In the beginning of May, YouTube (which has become the 4th most visited website on the planet according to Alexa Ratings) announced it was going to begin sharing ad revenue with its more popular, and prolific contributing members. Specific terms weren’t disclosed, and the only thing clear was that (unlike competing site Revver) the revenue sharing would be selective and not available to the majority of contributors.
I looked more closely at that revenue sharing situation on May 8th and I wrote an article (available here) speculating that, as announced, the revenue sharing program was really just a small step in Google/YouTube’s grander plan for video advertising. It was my theory that Google was simply taking a measured step towards a much larger ambition to serve a more complete video advertising solution (both in the video stream, and also, with contextually appropriate ads wrapped around it). At the time, I wrote “I would not be surprised it YouTube, flush with Google’s cash and infrastructure to assist it, isn’t working on trying to innovate in-video advertising the same way that Google did with search. I’d see the limited revenue sharing arrangement as just a small step toward that goal.”
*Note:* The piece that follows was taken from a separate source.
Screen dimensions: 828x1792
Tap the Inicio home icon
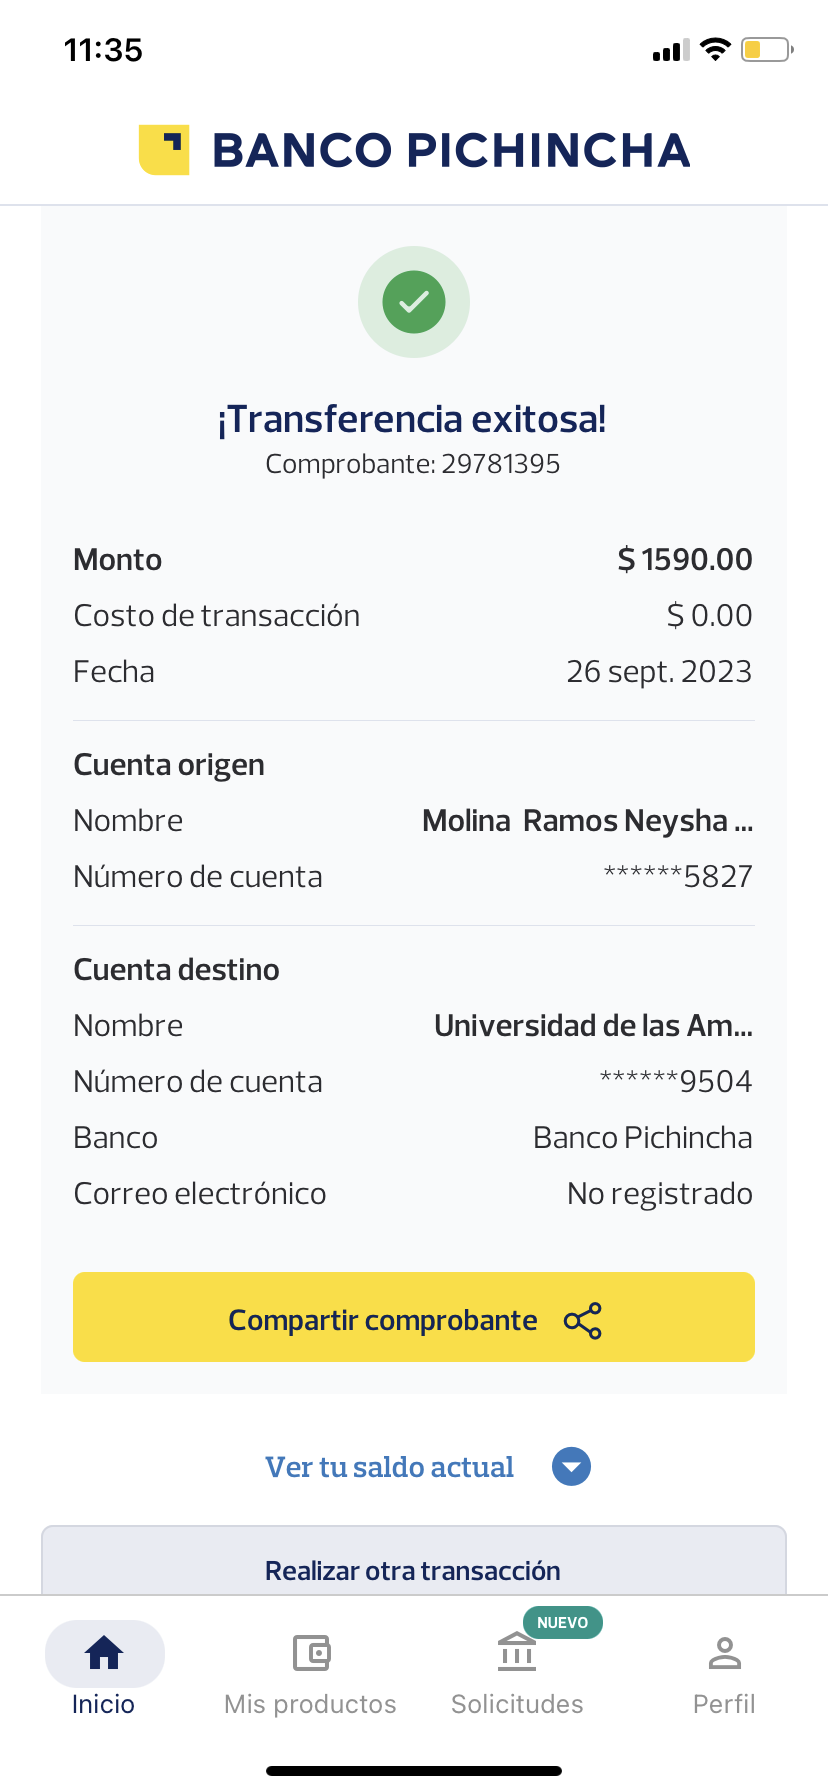click(x=104, y=1653)
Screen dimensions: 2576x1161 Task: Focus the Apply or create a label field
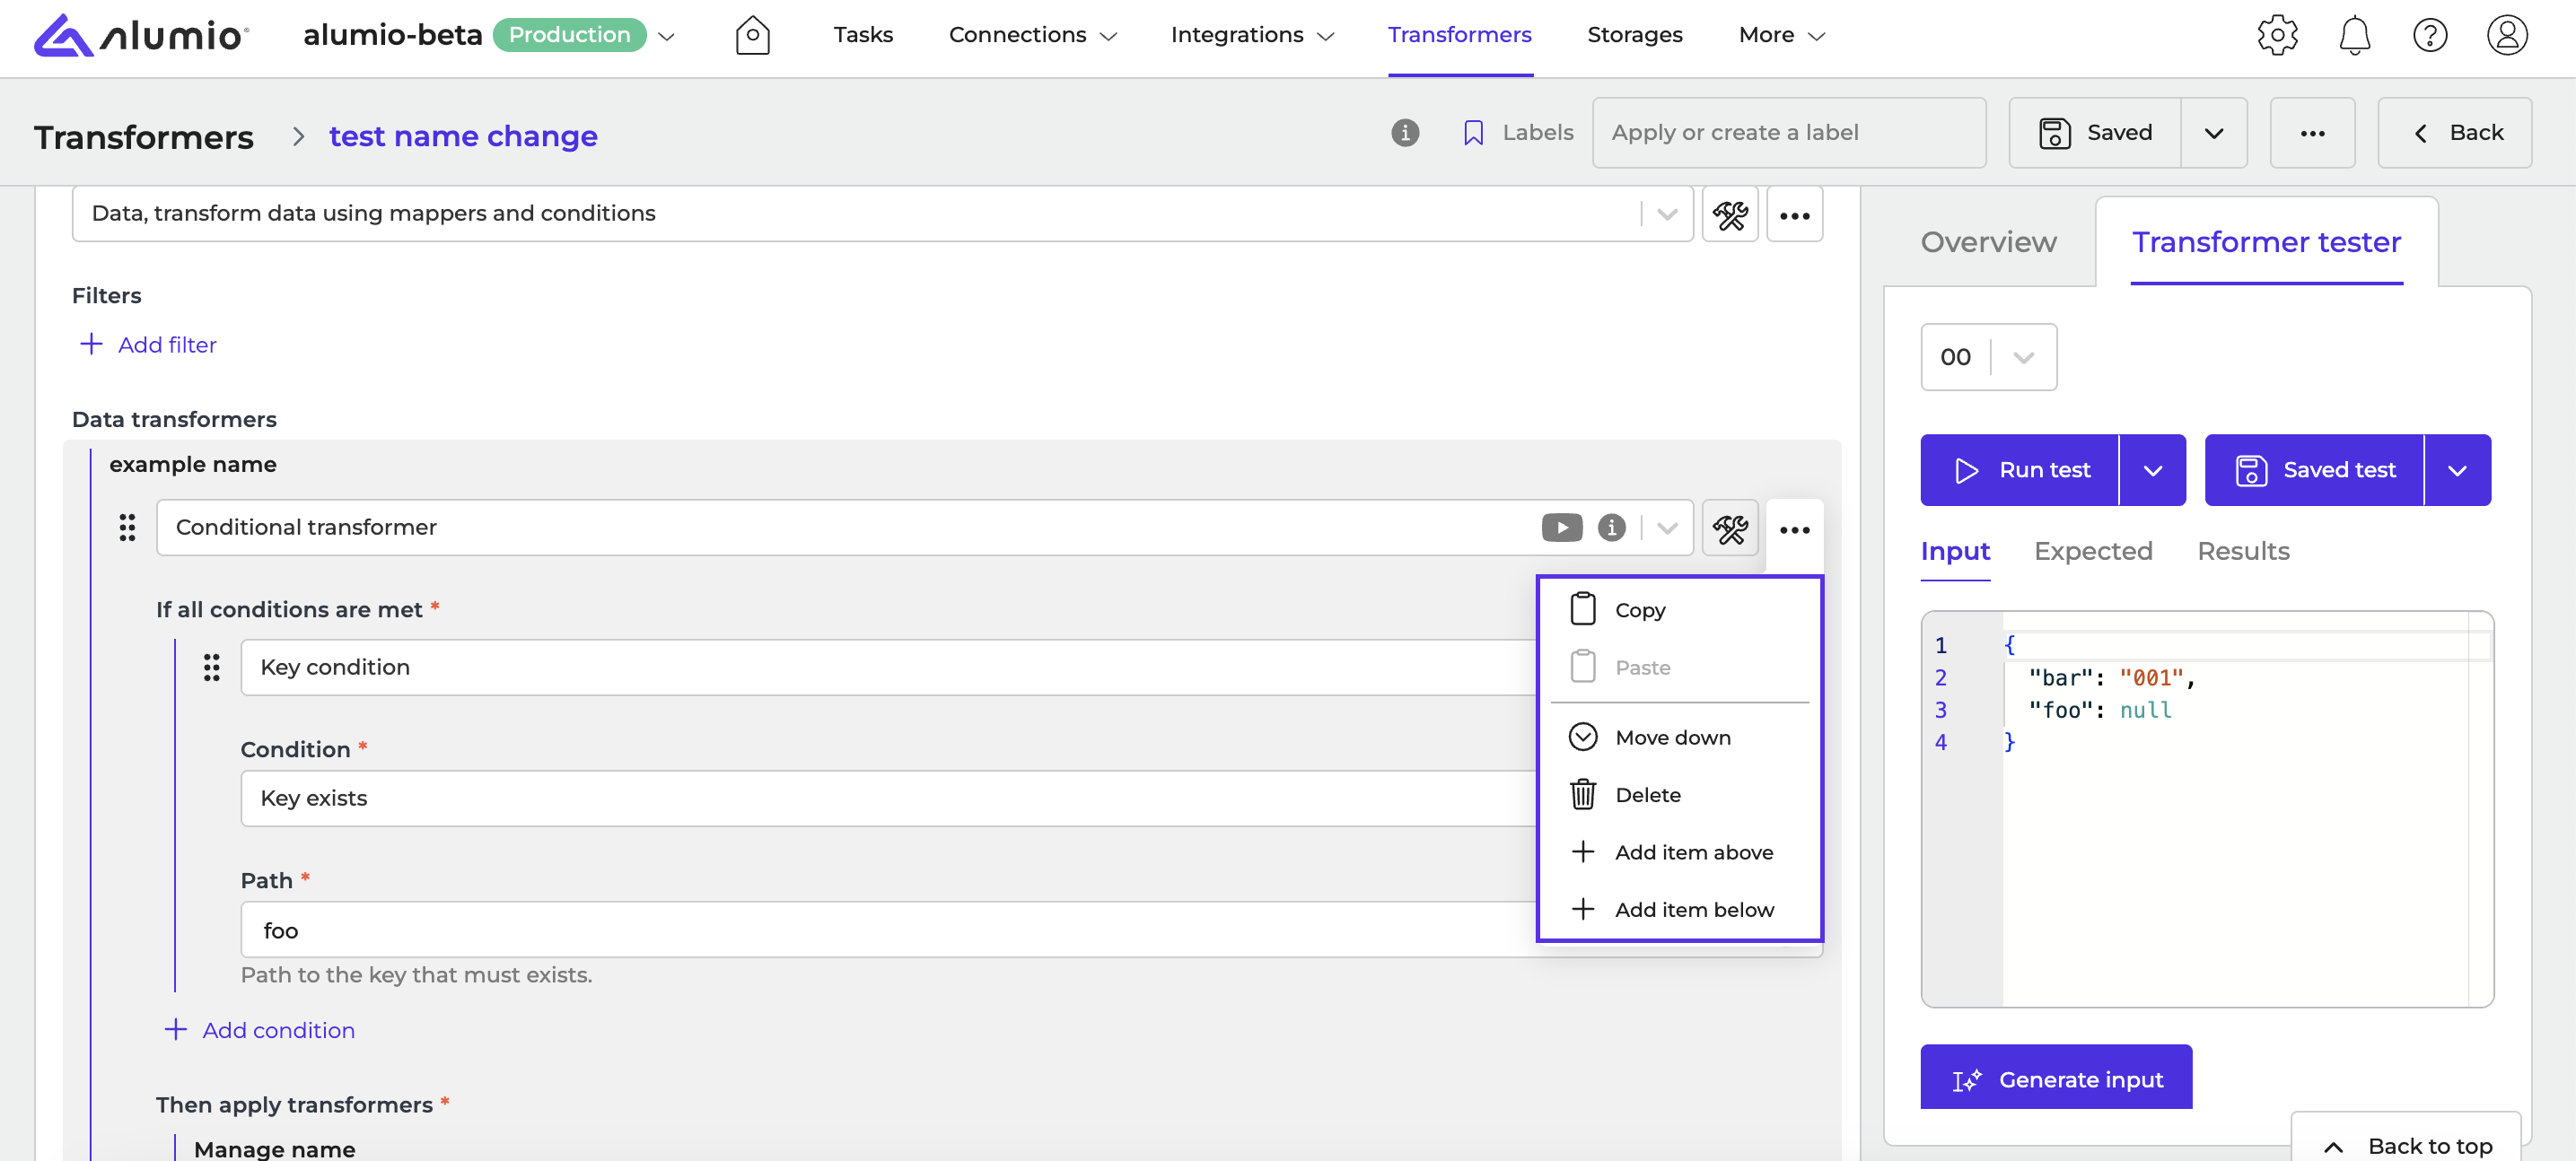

It’s only been a few weeks, but things happen fast in the technology world, and it’s looking more and more like my tea leaves were correct that day. As of today, Google is running a limited test to allow a small group of advertising partners to run video ads inside of video clips (e.g. In-Stream or In-Video advertising).
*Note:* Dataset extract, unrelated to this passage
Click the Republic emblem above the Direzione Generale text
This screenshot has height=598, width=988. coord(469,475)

The test is being run as part of the AdSense program and revenue will be split (as is the case with other AdSense ads) between the website publisher and Google. The ads will be no longer than 30 seconds and can be skipped by the viewer. For now, the pilot program ads will run on web publishers embedded Flash players and not inside Google or YouTube hosted videos (though, if the pilot is successful, that will almost assuredly change).
If the pilot program does evolve to include YouTube as is expected, it’s also pretty likely that the ads will be highly targeted. In late April, in a story published by Adage.com, YouTube’s Chief Marketing Officer, Suzie Reider confirmed that YouTube was using the site as a focus group and collecting an enormous amount of data about the use of video content. Quoted in the article, Ms. Reider said “By Q3 [YouTube will] have a tremendous amount of metrics and data around every video.”
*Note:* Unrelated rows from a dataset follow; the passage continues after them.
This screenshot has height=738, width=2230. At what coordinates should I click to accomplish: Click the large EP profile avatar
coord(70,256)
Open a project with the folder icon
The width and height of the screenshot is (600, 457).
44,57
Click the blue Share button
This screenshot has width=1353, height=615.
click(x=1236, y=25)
This Adsense Video pilot program is just the kind of innovation that could make Google’s purchase of DoubleClick start to look like a very smart move. First, there’s the benefit of DoubleClick’s customer list: an enviable list of clients with big ad budgets, major media ties, and comfort with interactive and rich media online advertising. Then there’s staffing: DoubleClick’s staff not only has a lot of expertise with the kinds of technology necessary to deliver more complex interactive ads but also, their sales force has plenty of experience selling companies that spend big on CPM (impression based) rather than CPA (click-thru based) advertising. Just the kind of ads video is going to require. As a bonus, there’s also a lot of value that can be derived from having an existing relationship (for both CMP and CPA based ads) with MySpace.
There’s an awful large pool of members who include video content on their personal pages. If In-Stream video ads are rolled out through YouTube there’s a whole new revenue stream that could come from MySpace page-impressions. It’s a big market opportunity – one that could eat into TV ad spending as well.
Marry this possibility, with Google’s today announced purchase of Feedburner (story here) and it becomes immediately clear, just in case anyone was hazy, that Google is actively trying to stay ahead of the curve (and Microsoft and Yahoo) with Net advertising. This pilot program, could very well be one of the pieces that helps them achieve that goal.